WHAT IS EXPECTED
Can you pick up the piece on personal boundaries below and carry it on from the point where it stops?
··· EXTRACT PROVIDED
Boundaries can be described as something that marks where one area ends and another begins; the point of differentiation, of separation.

When referring to personal boundaries, it’s the distinction between self and other. I am here, you are there; two entities.

Consider the classic metaphor of a fence line. The space within the fence line is made up of you. Outside the fence is the rest of the world, including those closest to you.

 What is a healthy boundary and why is it important?

Let me tell you a story about three little landowners…

The first little landowner surrounded her property with a fence that featured a number of gates that she was able to open and close as necessary; allowing flow and interaction between herself and her surroundings. Her fence line was well-maintained and the ground within her property was well-tended. She was aware of what her needs were to keep her space healthy and flourishing and from that place was able to give appropriately to others and the world outside as well as seek and accept support for herself. She had a firm yet flexible boundary.
······
··· RAW DATA
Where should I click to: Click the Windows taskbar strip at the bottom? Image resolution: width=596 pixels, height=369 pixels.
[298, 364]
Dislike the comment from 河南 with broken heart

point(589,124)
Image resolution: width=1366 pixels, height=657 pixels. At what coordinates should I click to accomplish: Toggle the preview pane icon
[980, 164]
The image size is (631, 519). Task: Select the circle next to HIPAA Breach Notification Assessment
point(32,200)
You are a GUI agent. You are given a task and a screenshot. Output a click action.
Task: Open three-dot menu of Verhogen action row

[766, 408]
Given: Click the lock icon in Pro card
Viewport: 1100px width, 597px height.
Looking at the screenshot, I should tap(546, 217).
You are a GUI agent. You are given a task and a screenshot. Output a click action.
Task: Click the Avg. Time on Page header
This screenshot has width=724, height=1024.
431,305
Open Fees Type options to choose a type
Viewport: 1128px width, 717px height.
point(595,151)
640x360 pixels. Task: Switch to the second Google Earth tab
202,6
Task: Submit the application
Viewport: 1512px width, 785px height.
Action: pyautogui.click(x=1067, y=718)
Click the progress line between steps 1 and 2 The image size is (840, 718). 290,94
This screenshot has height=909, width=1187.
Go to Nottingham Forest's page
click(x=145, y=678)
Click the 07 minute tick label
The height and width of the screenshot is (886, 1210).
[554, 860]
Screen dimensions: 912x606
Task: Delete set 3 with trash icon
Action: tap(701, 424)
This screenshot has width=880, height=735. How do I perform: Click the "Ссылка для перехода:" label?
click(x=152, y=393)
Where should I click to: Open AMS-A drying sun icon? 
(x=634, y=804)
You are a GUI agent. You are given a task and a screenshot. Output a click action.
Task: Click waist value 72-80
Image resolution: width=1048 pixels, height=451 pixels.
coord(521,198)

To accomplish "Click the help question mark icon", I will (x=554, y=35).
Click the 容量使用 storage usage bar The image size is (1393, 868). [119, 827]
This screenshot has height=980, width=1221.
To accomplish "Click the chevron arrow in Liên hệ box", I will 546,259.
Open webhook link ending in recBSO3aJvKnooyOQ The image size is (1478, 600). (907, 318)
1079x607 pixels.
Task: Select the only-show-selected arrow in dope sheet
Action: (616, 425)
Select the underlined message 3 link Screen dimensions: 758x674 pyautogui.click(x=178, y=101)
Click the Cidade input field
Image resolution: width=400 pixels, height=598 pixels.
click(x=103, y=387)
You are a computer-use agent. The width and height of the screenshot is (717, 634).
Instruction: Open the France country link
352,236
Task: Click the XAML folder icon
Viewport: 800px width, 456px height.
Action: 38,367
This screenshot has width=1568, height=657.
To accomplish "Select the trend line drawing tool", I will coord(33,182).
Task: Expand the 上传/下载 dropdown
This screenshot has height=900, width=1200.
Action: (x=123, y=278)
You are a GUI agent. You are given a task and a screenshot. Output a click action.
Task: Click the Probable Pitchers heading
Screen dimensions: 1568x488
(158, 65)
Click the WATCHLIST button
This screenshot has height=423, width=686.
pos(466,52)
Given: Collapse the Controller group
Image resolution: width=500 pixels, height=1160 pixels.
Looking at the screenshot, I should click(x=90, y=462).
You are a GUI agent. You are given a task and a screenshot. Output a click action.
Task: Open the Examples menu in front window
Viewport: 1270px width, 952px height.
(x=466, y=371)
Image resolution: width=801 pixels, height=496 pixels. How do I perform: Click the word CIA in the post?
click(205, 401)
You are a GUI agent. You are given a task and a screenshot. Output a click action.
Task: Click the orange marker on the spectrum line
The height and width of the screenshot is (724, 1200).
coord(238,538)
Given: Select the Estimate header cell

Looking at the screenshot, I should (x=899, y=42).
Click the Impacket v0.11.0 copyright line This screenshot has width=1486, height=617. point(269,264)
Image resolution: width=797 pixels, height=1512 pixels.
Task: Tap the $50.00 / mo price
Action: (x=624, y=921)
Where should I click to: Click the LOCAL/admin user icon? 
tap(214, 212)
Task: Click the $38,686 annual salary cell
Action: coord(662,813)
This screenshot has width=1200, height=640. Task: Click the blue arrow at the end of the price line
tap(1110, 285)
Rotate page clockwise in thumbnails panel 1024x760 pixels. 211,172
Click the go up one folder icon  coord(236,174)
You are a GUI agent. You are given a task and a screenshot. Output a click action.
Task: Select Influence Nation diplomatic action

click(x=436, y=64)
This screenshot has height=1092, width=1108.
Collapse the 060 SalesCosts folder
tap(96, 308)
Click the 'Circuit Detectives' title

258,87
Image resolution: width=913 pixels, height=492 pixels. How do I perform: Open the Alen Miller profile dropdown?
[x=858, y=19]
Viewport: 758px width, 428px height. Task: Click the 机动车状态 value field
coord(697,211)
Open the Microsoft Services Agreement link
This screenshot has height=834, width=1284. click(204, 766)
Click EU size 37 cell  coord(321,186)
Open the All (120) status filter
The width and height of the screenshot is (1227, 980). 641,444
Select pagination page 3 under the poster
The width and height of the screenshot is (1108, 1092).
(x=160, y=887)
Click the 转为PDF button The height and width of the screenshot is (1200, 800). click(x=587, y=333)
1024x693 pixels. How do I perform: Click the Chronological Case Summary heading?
······
REPLY TO THE EXERCISE
The second little landowner’s gates no longer shut. Her fence was dilapidated and neglected, fallen down in so many places that access to her property was wide and easy. The ground inside was trampled from the many and various visitors, or ofttimes intruders, and full of weeds from lack of attention. She was so busy trying to meet the demands of others and keep everyone happy there was no time to tend to her own property. She was constantly exhausted, never felt like she had done enough and had no idea any more where she ended and others began. She had a flimsy boundary.

The third little landowner built a high stone wall topped with barbed wire. There was one gate that was heavily padlocked at all times. Those outside could not see what lay inside the wall and were denied entry. She worked long and hard; her land was heavily tilled yet struggled to produce a crop. She had exhausted her own resources and yet cut off from external support networks was fast approaching ruin. She was emotionally isolated; unable to ask for support and afraid to let anyone get too close. She had a rigid boundary.

So – which little landowner are you?